Common Workflow Configurations¶
The following are workflow configurations common for running against any execution environment.
config name | description | required | default |
---|---|---|---|
parallelism | The maximum number of tasks allowed to run concurrently. Set to an integer or “unlimited” | no | unlimited |
report-generation-delay | Delay (in seconds) between generating updated status reports | no | 60 |
Example
parallelism = 10 report-generation-delay = 180
Local Docker Execution Specific¶
name | description | required | default |
---|---|---|---|
local.docker | Docker client configurations. In most cases you should not need to set these. | no | none |
local.docker.uri | URI of docker daemon | no | none |
local.docker.certificates-path | Path to certificate for TLS enabled docker daemon | no | none |
local.docker.connect-timeout | Timeout (in milliseconds) for connecting to docker daemon | no | 5000 |
local.docker.read-timeout | Timeout (in milliseconds) for reading data from docker daemon | no | 30000 |
local.docker.connection-pool-size | Connection pool size for docker client | no | 100 |
Example
local { docker { uri = "localhost:1234" certificate-path = "~/my-path/my-cert.cert" connect-timeout = 10000 read-timeout = 60000 connection-pool-size = 200 } }
Google Cloud Execution Specific¶
name | description | required | default |
---|---|---|---|
google.project-id | Google Cloud project ID | yes | none |
google.regions | List of regions in which we’re allow to create VMs | no | none |
google.bucket | Google Cloud Storage bucket where we will be keeping our workflow files | yes | none |
google.job-completion-poll-interval | Interval (in seconds) between checks for pipeline job completion | no | 10 |
google.log-upload-interval | Interval (in seconds) between pipeline job log uploads to storage | no | 60 |
Example
google { project-id = my-project regions = [us-east1, us-east2] bucket = my-bucket job-completion-poll-interval = 60 log-upload-interval = 120 }
Slurm Execution Specific¶
name | description | required | default |
---|---|---|---|
slurm.job-completion-poll-interval | Interval (in seconds) between checks for pipeline job completion | no | 10 |
slurm.ssh | Used to connect to Slurm head node to run sbatch jobs and poll job status. Enables running remote machines that can ssh to slurm head node with passwordless login | no | none |
slurm.ssh.user | User for Slurm head node ssh | no | none |
slurm.ssh.host | Slurm head node host name | no | none |
slurm.ssh.port | Slurm head node ssh port | no | 22 |
Example
slurm { job-completion-poll-interval = 30 ssh { user = jbrooks host = slurm018 port = 23 } }
Task Configurations¶
Task scope configurations apply to only individual tasks. They live under special sections of your configuration files.
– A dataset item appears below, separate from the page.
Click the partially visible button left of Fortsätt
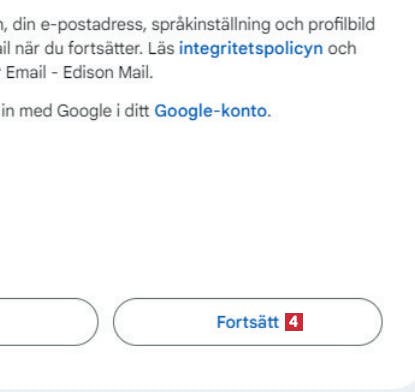415x392 pixels. [x=49, y=322]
// task configs in this section apply to ALL tasks task.default { //... } // task configs in this section apply to tasks with a name matching "my-task-name" task.my-task-name { //... } // task configs in this section apply to tasks with a label matching "my-task-label" task.my-task-label { //... }
Some of these sections match our application tasks based on names and labels. These are based on fields you use when you create your tasks.
task<MyTaskInput>("my-task-name", "my-task-label", "my-other-task-label") { // ... }
Note that these fields must be hyphenated-snake-case but names. Since labels are free-form string fields, if you use a string like “My Task.Name!”, it will automatically be converted to deserialize from “my-task-name”. It is recommended you make all task names and labels hyphenated-snake-case to match configurations.
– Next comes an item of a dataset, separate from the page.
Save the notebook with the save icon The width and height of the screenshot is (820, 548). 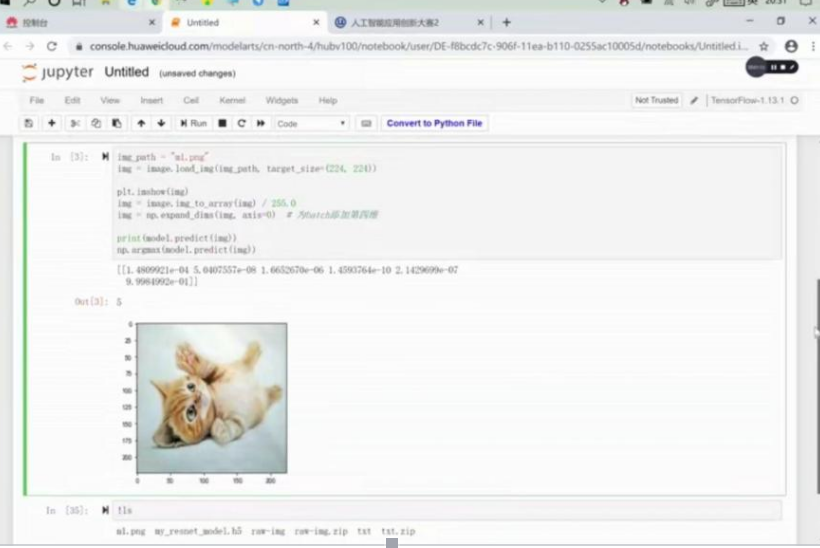coord(28,123)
Task configurations will be merged for each task before deserializing, so you could set one setting in task.default
,
one in task.my-task-name
, and one in task.my-task-label
they could all be passed into a task.
Common Task Configurations¶
name | description | required | default |
---|---|---|---|
parallelism | The maximum number of this task that can run concurrently. Set to an integer or “unlimited.” | no | unlimited |
grouping | The number of task runs that are submitted per job for this task. Not applicable to Local Docker Execution. | no | 1 |
Example
task.my-task-name { parallelism = 10 grouping = 5 }
Google Cloud Execution Specific¶
name | description | required | default |
---|---|---|---|
google.machine-type | A native google compute engine machine type (See here for complete list). If this is set, it’s always used regardless of other configs. | no | none |
google.machine-class | A class of machine. Useful for when you don’t know the needed resources until runtime. Options are: standard, highmem, highcpu, ultramem, custom | no | none |
google.cpus | Number of CPUs. Can be used to override the runtime value. | no | none |
google.mem | Amount of memory. Can be used to override the runtime value. | no | none |
google.mem-per-cpu | An optional memory per cpu ratio used when you don’t have both fields available and don’t want to use a machine class. | no | none |
google.disk-size | Disk capacity. Can be used to override the runtime value. | no | none |
google.disk-type | Type of disk, HDD vs SSD. | no | hdd |
*Please note most of these settings are mutually exclusive. For example, a machine-class is not needed if you have a machine-type set.
Example
task.my-task-name { google { machine-type = n1-standard-2 machine-class = standard cpus = 2 mem = 8GB mem-per-cpu = 2GB disk-size = 1TB disk-type = ssd } }
Slurm Execution Specific¶
name | description | required | default |
---|---|---|---|
slurm.cpus | Number of cpus. Can be used to override the runtime value. | no | none |
slurm.mem | Amount of memory. Can be used to override the runtime value. | no | none |
slurm.time | Time limit on the run time for the job in minutes. | no | none |
slurm.partition | SBatch partition to use. | no | none |
slurm.sbatch-args | Additional sbatch args used with our sbatch commands to initiate jobs. See reference. | no | none |
Example
task.my-task-name { slurm { cpus = 4 mem = 16GB time = 120 partition = my-partition sbatch-args = "--nodes=2 --overcommit -priority=TOP" } }
Parameters¶
As mentioned in the workflows section, workflows and tasks have parameters customized in your application that get injected from configuration files. These are registered in your application as classes.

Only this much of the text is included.